For one, it remains unclear if Friday's report halted, or reversed, the outflow of cash from DB's prime brokerage clients, which as Bloomberg first reported last week was a major catalyst for the swoon in the stock price. However, as UniCredit's chief economist Erik Nielsen notes in a Sunday notes, one thing is certain: “so long as a fine of this order of magnitude ($14 billion) is an even remote possibility, markets worry.”
There is also the threat of the bank's massive derivative book, which despite attempts of many pundits to gloss over, over the weekend none other than JPM admitted that that is what the markets will likely be focusing on for the foreseeable future: “In our opinion it is not so much funding issues but rather derivatives exposures that more likely to trouble markets going forward if Deutsche Bank concerns continue. This is especially true if these concerns propagate into a confidence crisis inducing more rapid unwinding of derivative contracts.”
Indeed, as we first hinted last Thursday…
.. and as CNBC's Jeff Cox correctly observed subsequently, at the core of this week's investor angst is a word that came up during Bear's demise: “novation,” or a request by hedge funds that deal with the bank to have others take their place in derivatives trades. In the case of Bear Stearns, word in March 2008 that Goldman Sachs had refused a novation request spread panic through Wall Street.

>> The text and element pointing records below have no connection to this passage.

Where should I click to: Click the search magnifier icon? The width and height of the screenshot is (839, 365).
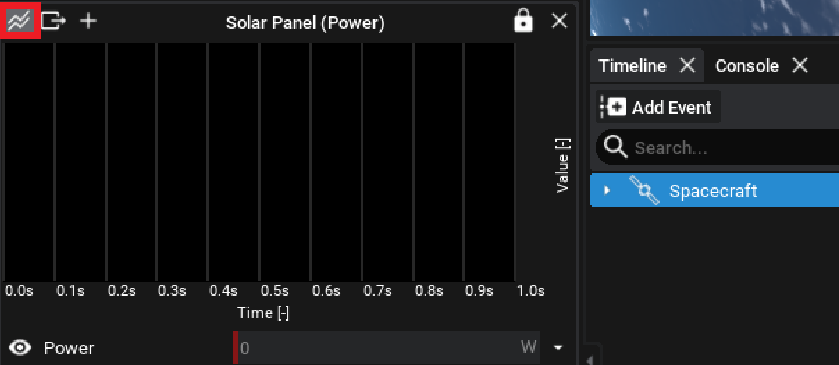614,147
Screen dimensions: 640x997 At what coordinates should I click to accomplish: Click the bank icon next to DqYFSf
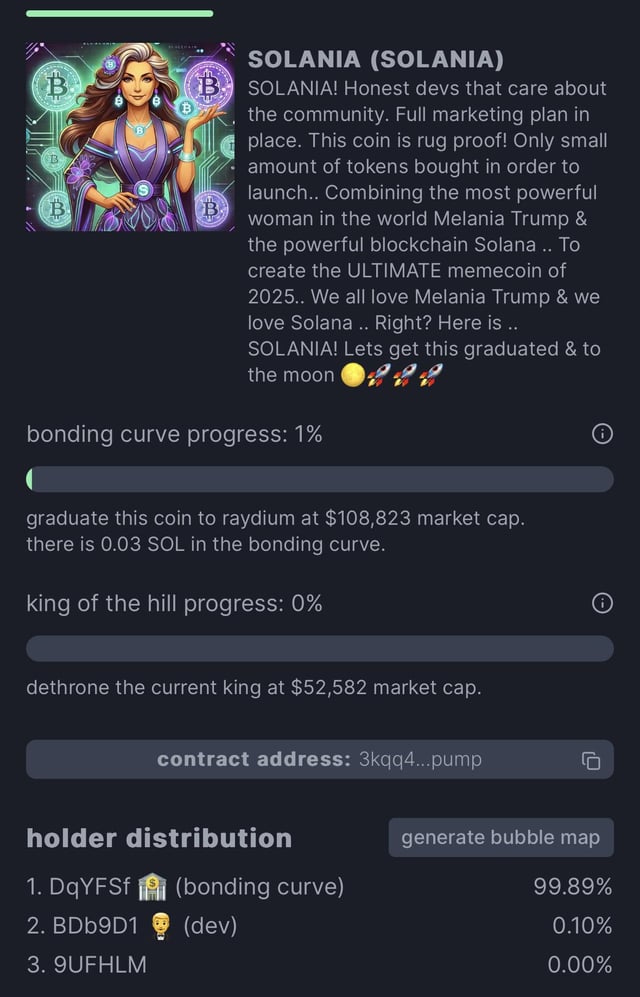pos(152,887)
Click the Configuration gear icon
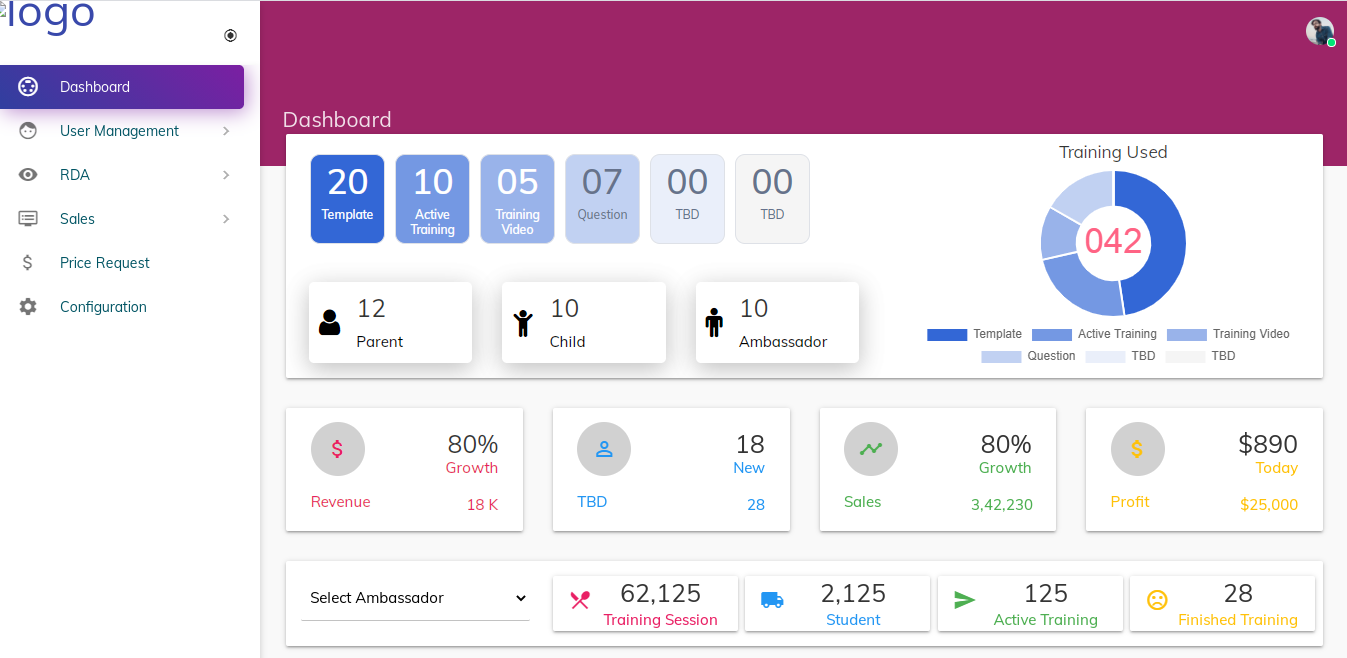This screenshot has width=1347, height=658. pyautogui.click(x=28, y=307)
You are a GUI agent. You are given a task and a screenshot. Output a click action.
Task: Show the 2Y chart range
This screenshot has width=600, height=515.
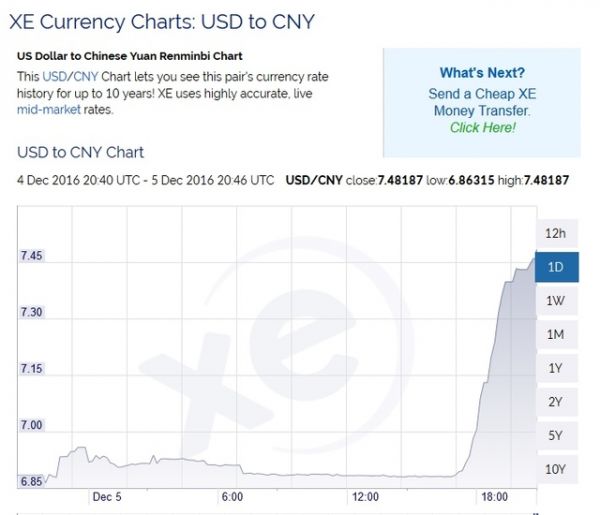(x=555, y=402)
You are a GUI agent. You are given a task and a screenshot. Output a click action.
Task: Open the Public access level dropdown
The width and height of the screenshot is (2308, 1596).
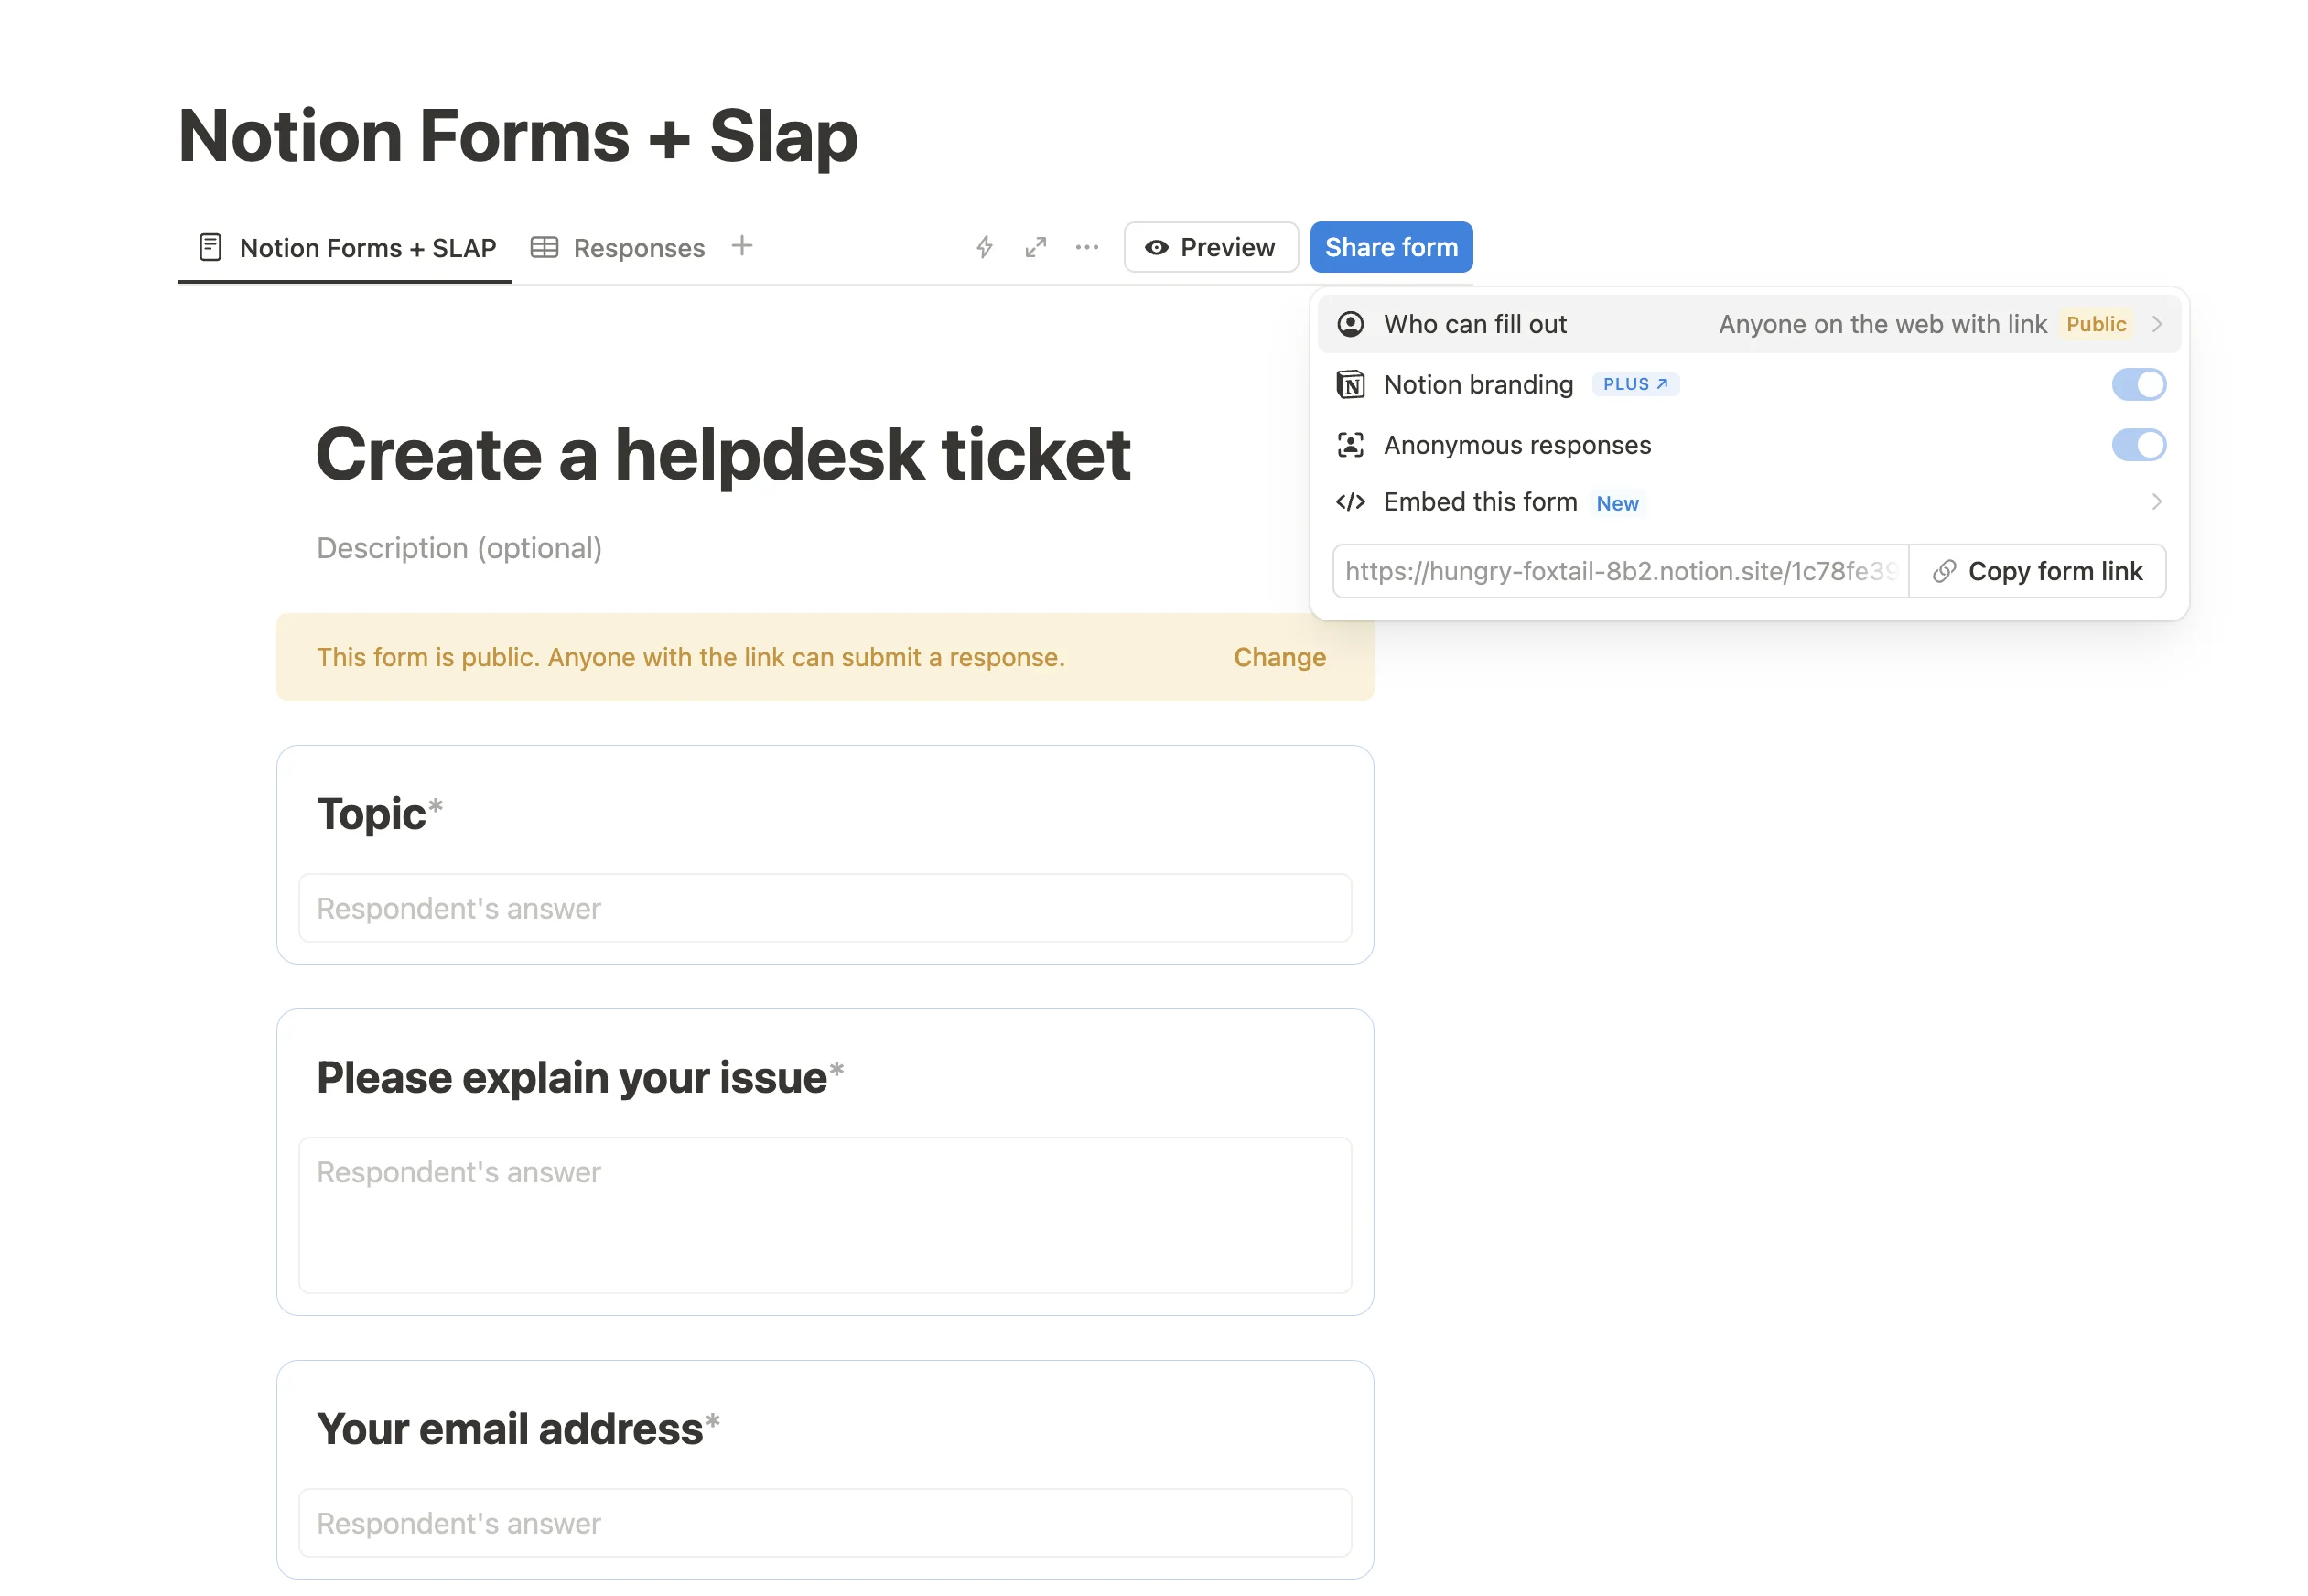(2095, 324)

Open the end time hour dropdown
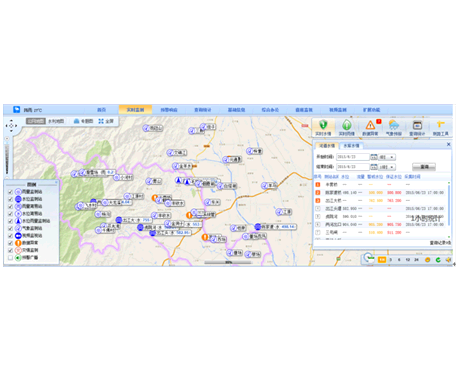[x=387, y=167]
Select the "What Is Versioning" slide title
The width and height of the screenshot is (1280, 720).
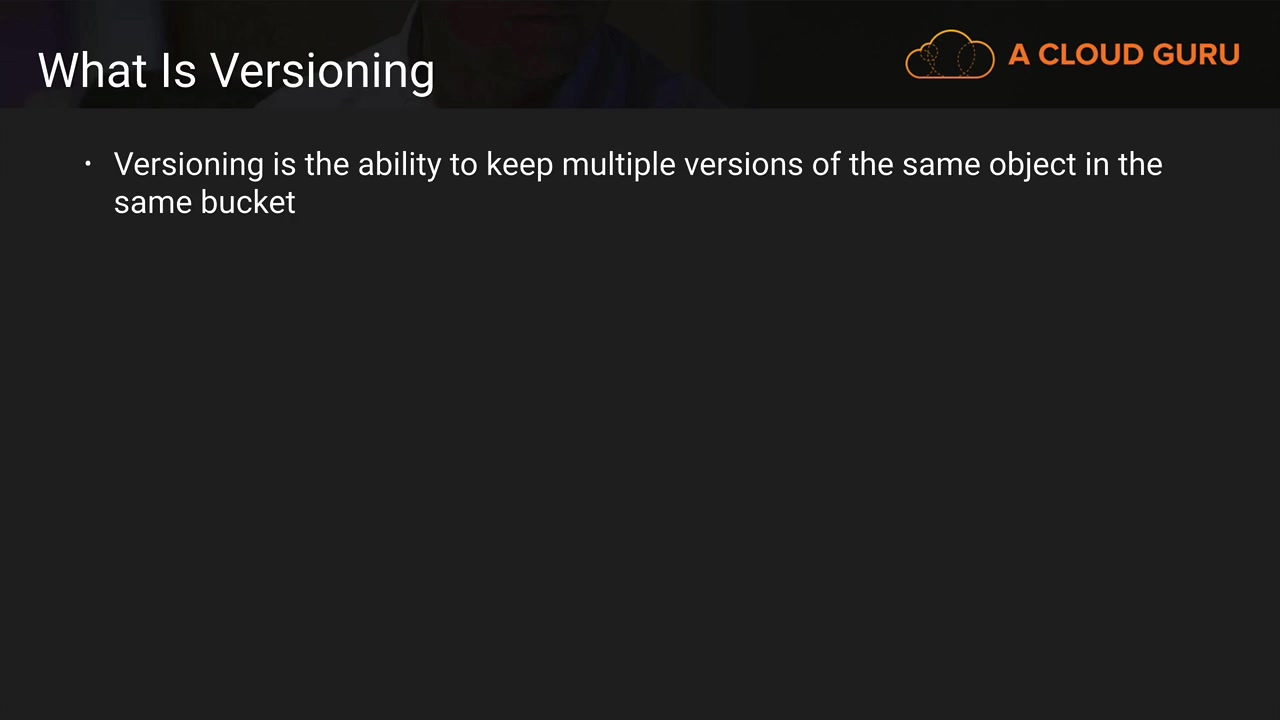point(236,71)
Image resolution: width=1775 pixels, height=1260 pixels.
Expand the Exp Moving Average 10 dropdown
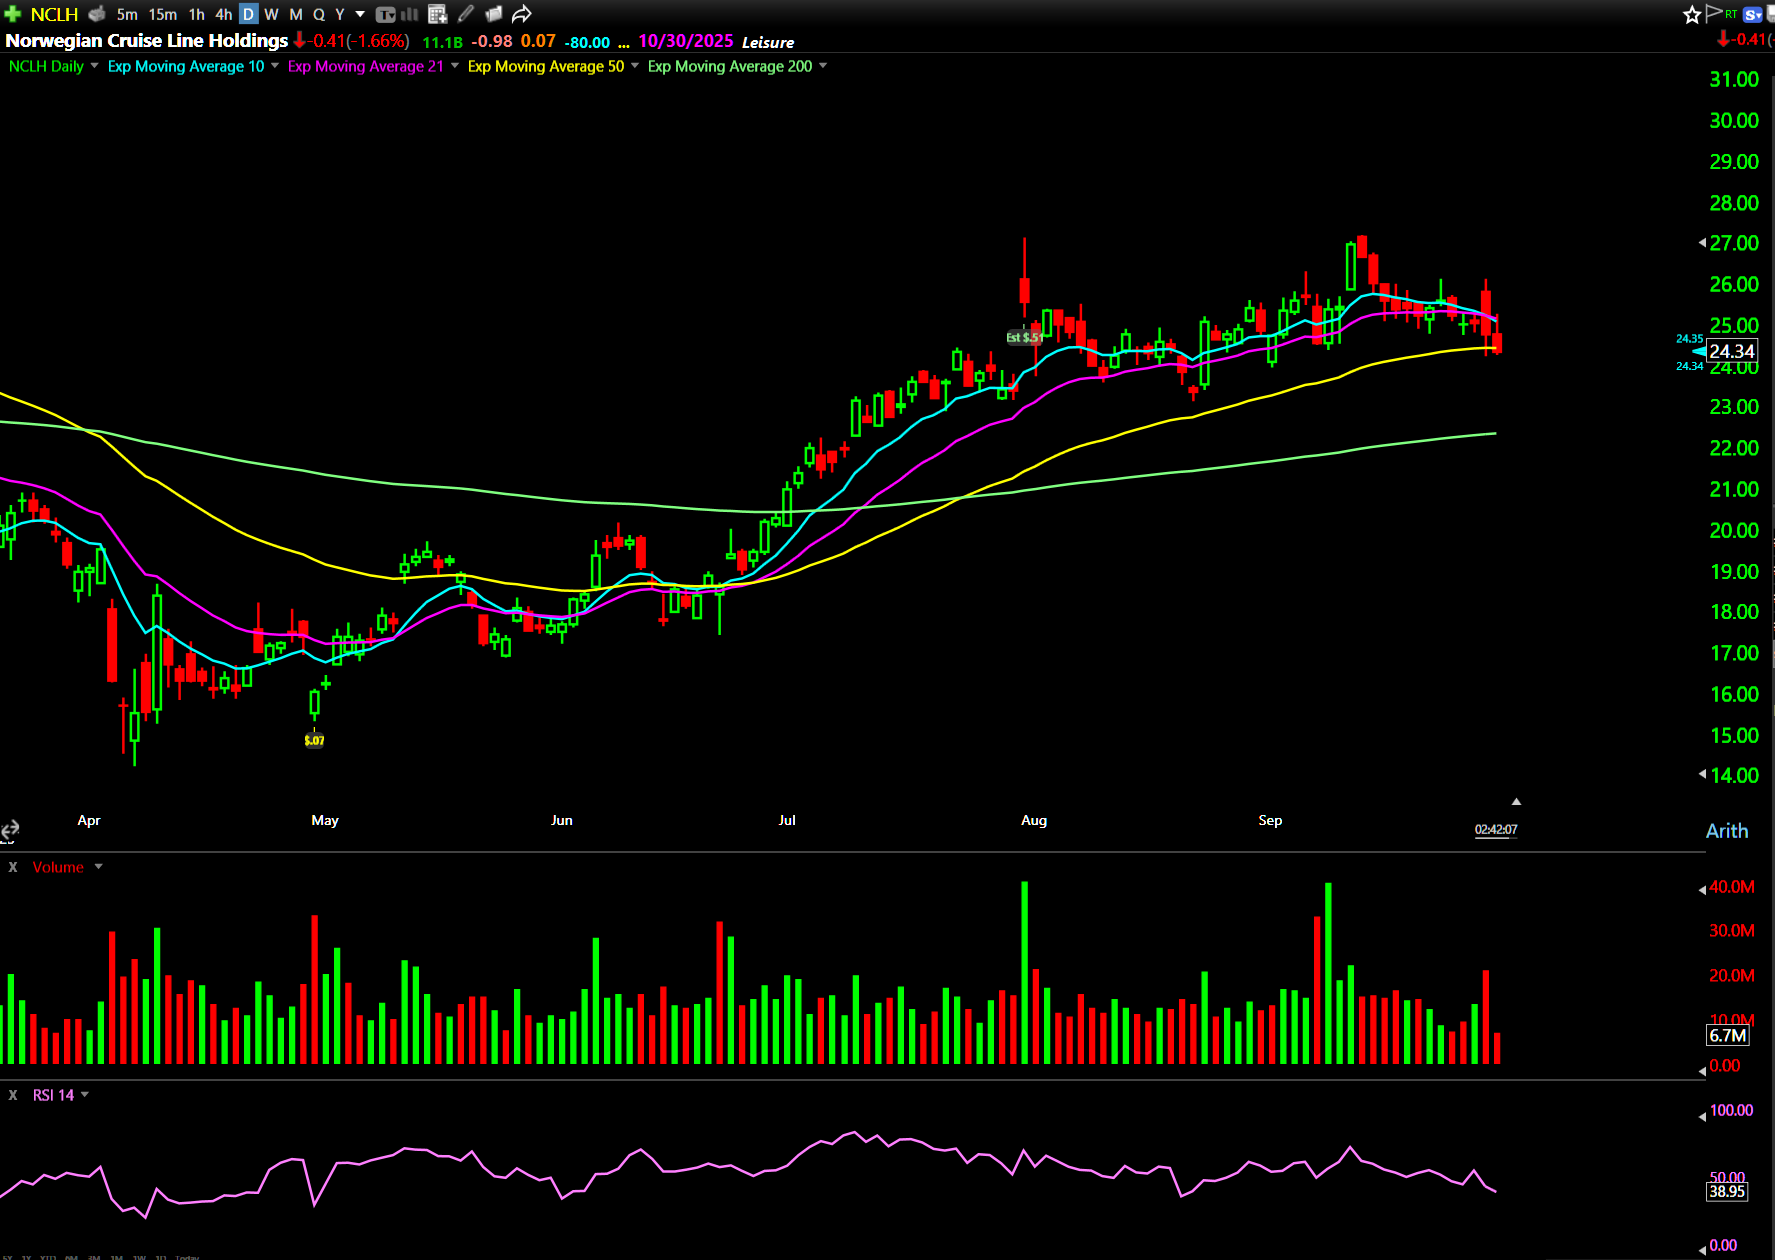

A few days later, the erstwhile Wall Street institution was no more. Though Bear was loaded with toxic assets, it was essentially a rapid crisis of confidence that had done in the firm.
That's why Thursday's news that a couple of hedge funds doing business with Deutsche were trimming their sales caused such a ruckus in the market. A Bloomberg report indicated that three hedge funds that do business with Deutsche were reducing their positions, causing afternoon market hyperventilation that the funds were losing confidence in the bank.
But while DB's market woes have been duly discussed, at home, the bank is fighting a “rearguard action” as Reuters writes, seeking to shore up confidence among the public, politicians and regulators who say the bank brought many of its problems upon itself by overreaching itself and then reacting too slowly to the 2008 financial crisis.
Making matters even worse, as Reuters and Handelsblatt reported, the bank suffered a further blow to its image this weekend with a third IT outage in the space of a few months on Saturday “that prevented some customers getting access to their money for a short time.”
Handelsblatt adds that “among rumors about state aid, the dramatic fall in its stock price, and an attack by hedge funds on the most important domestic bank, now come reports of a new IT glitch. “Customers can not access their cash because it is blocked”, a customer complained on Saturday morning to Handelsblatt, adding that “I am stunned: I can't make weekend purchases since I can neither get cash nor pay by card.”